**Problem details**. Starting at the line that contains "Collapse the Crankcase.par tree node" and stopping after the line that contains "Select the Most Popular badge", transcribe the listing below exactly; do not include any pictures.

═════ Recorded information

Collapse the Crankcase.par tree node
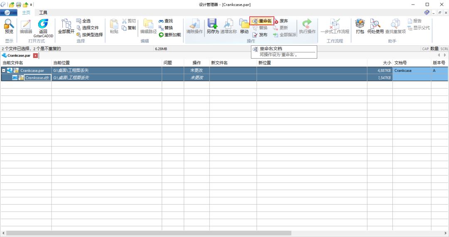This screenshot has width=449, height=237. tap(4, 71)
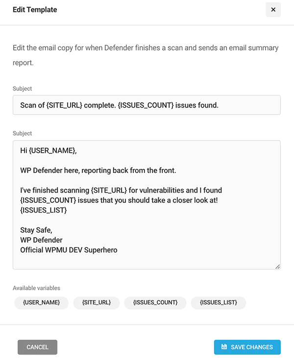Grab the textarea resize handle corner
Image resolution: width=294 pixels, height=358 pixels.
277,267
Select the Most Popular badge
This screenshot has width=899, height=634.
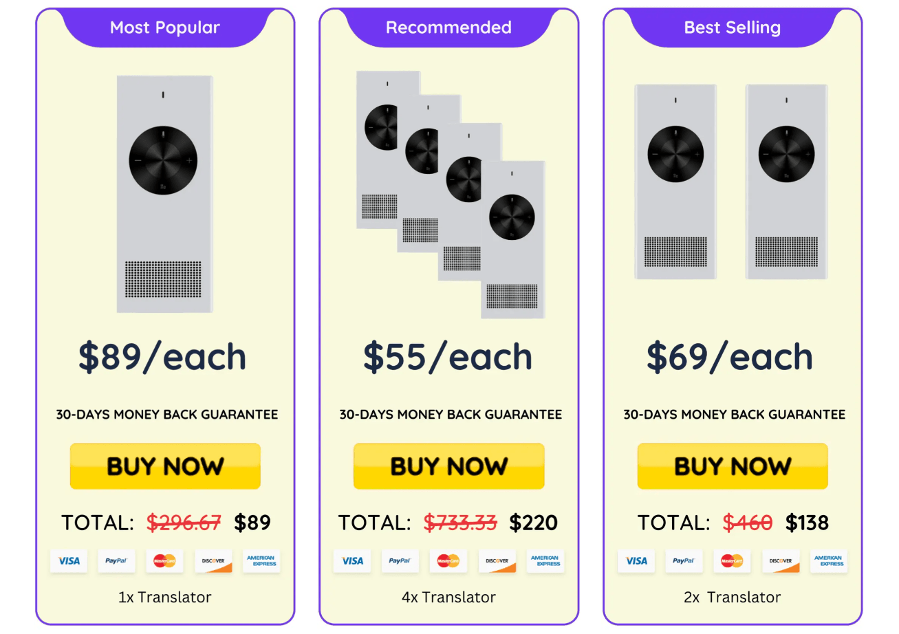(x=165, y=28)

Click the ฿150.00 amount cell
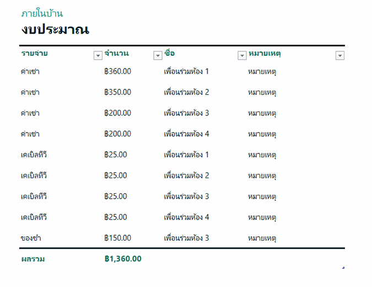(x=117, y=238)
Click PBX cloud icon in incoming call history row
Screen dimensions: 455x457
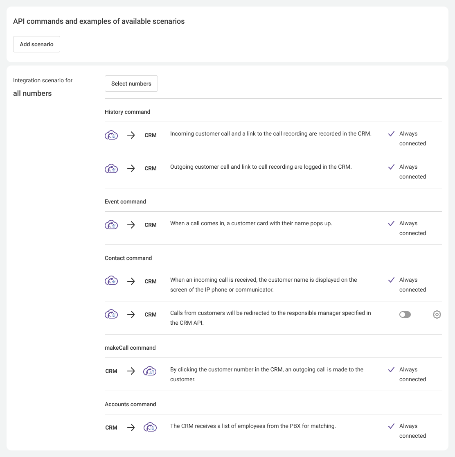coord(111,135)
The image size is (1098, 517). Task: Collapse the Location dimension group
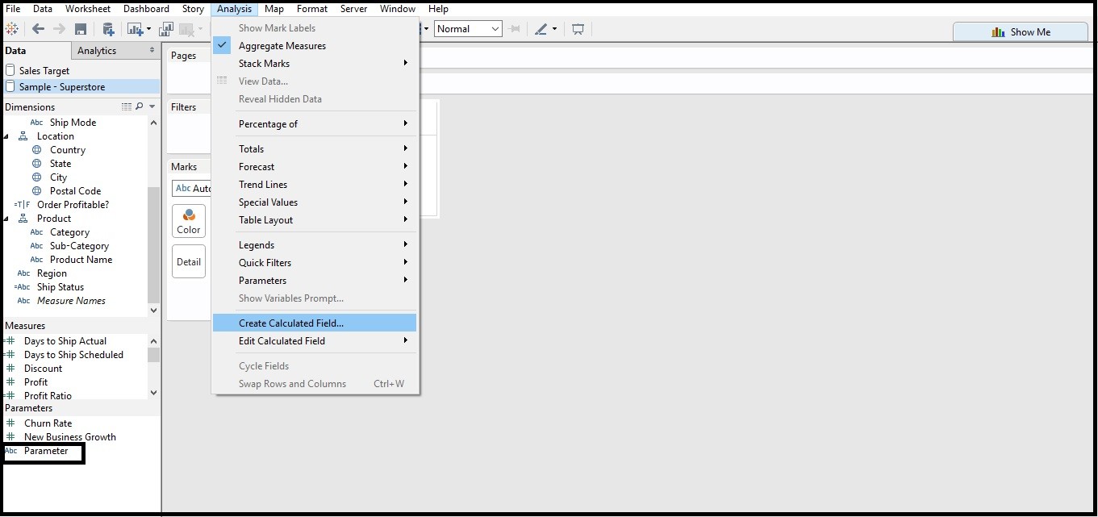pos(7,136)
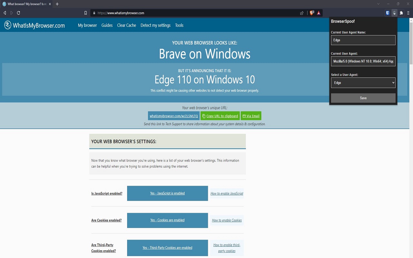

══════════
═════ Recorded information

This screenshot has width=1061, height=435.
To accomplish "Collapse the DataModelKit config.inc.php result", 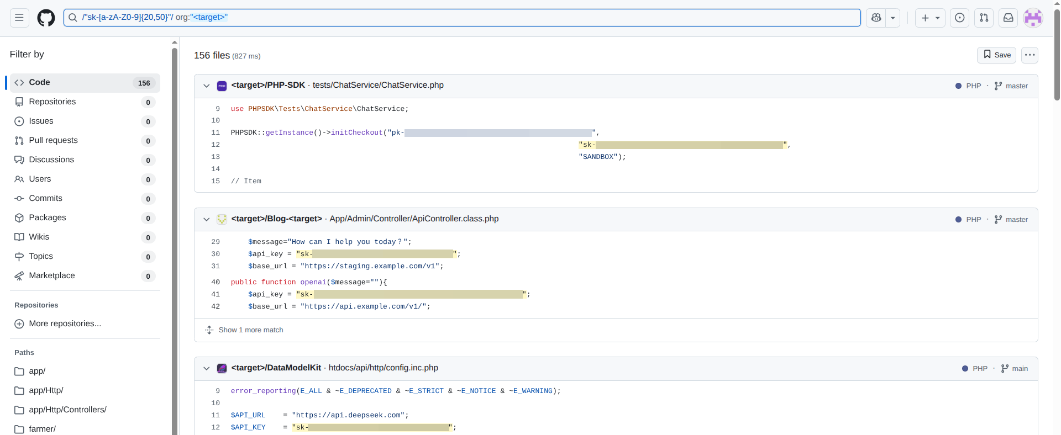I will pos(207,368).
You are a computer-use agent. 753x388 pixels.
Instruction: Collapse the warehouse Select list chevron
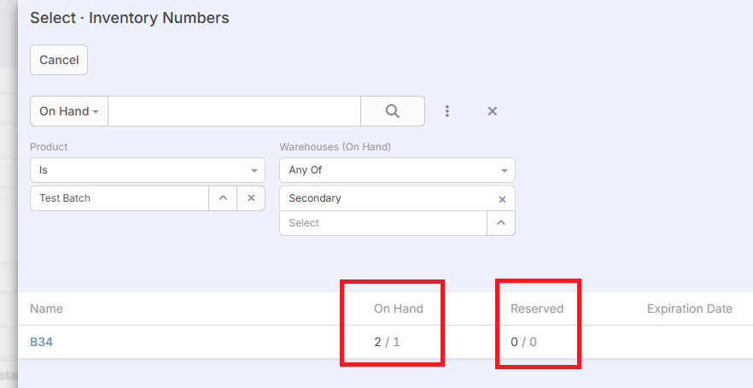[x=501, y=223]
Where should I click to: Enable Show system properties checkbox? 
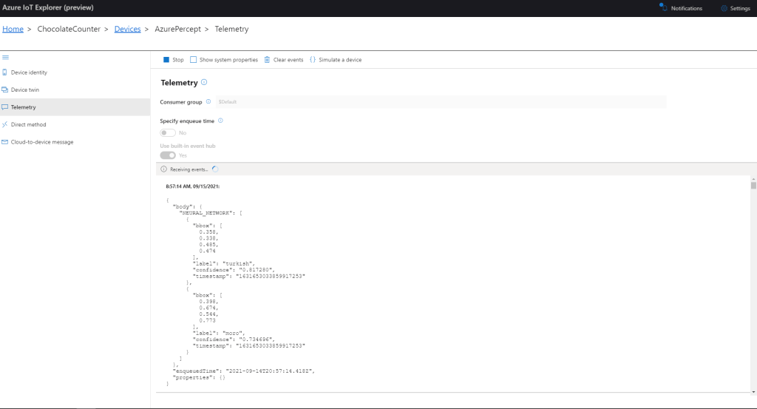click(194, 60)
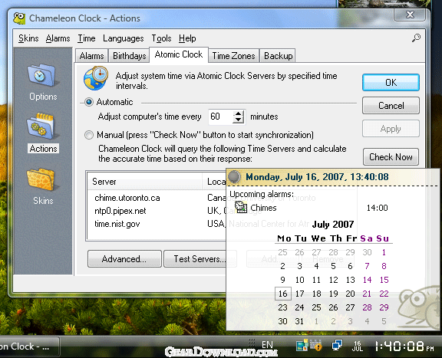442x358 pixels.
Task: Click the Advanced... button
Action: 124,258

══════════

**Result for this exercise**.
Collapse the Crankcase.par tree node
This screenshot has width=449, height=237. tap(4, 71)
Grab the textarea resize handle corner
Image resolution: width=294 pixels, height=358 pixels.
277,267
Select the Most Popular badge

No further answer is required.